After a nearly two-year struggle to gain a health center on the Mills College campus, the students of Choice USA have finally achieved their goal of procuring a location, but whether the location is permanent is in question.

The Women’s Health Resource Center was granted funding and will be located in Cowell this semester.

“I think I speak for the whole college administration and certainly for myself in saying how important this student initiated health resource center is,” President Janet Holmgren said. She said she has been “very clear that we should provide funding for the center – and space.”

Yet the room the students were given might be shared, according to an e-mail Daniella Trigg said the group received from Dean of Student Life and Vice Provost Joi Lewis. Trigg, a senior, is co-president of Choice USA’s Mills chapter.

Fellow co-president and sophomore Bethan Lamb said the administration has told her that there is an issue of space on campus. “We have a hard time believing this,” she said. “I know of a lot of empty rooms on campus.”

Members were told that the administration will assess the space they have been given and decide whether or not the center will remain in Cowell. “No one owns a particular space,” said President Holmgren, even though “you’ll get different opinions about what space should be used for what purpose.”

There have been discussions between Lamb, fellow board members and Lewis in regards to the possibility of losing the room. Lamb said that she couldn’t yet disclose any information as to what was discussed at the most recent meeting, which was held on Friday Sept. 12.

Trigg said she believes they won’t lose the room because “the administration understands… how much students need and want it.”

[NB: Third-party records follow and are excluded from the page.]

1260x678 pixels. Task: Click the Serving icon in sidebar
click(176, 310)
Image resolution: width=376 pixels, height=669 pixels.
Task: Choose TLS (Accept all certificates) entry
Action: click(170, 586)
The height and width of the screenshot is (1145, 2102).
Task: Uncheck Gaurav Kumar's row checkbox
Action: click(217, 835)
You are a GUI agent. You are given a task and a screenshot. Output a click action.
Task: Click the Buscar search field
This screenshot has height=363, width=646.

“Dean Lewis and I are absolutely aligned, as I believe the provost is, in assuring that there is a physical space for the center, and that there is support for programming for the center,” Holmgren said.

According to Trigg, the center will remain open, “but what is in question is the permanence of the WHRC in Cowell.”

Choice USA’s former president Erin Mowlds began the campaign for a women’s health resource center in spring 2007.

Lamb remembers that Mowlds was very passionate about women’s health, reproduction and the power of choice. The students wrote a letter to the administration proposing their idea and wrote letters to clubs and staff members asking for their support. Then Dean of Student Life Joanna Iwata was one administrator Lamb said was in full support of the idea. Lamb says that after Iwata’s termination, it became more difficult to get support for their proposal.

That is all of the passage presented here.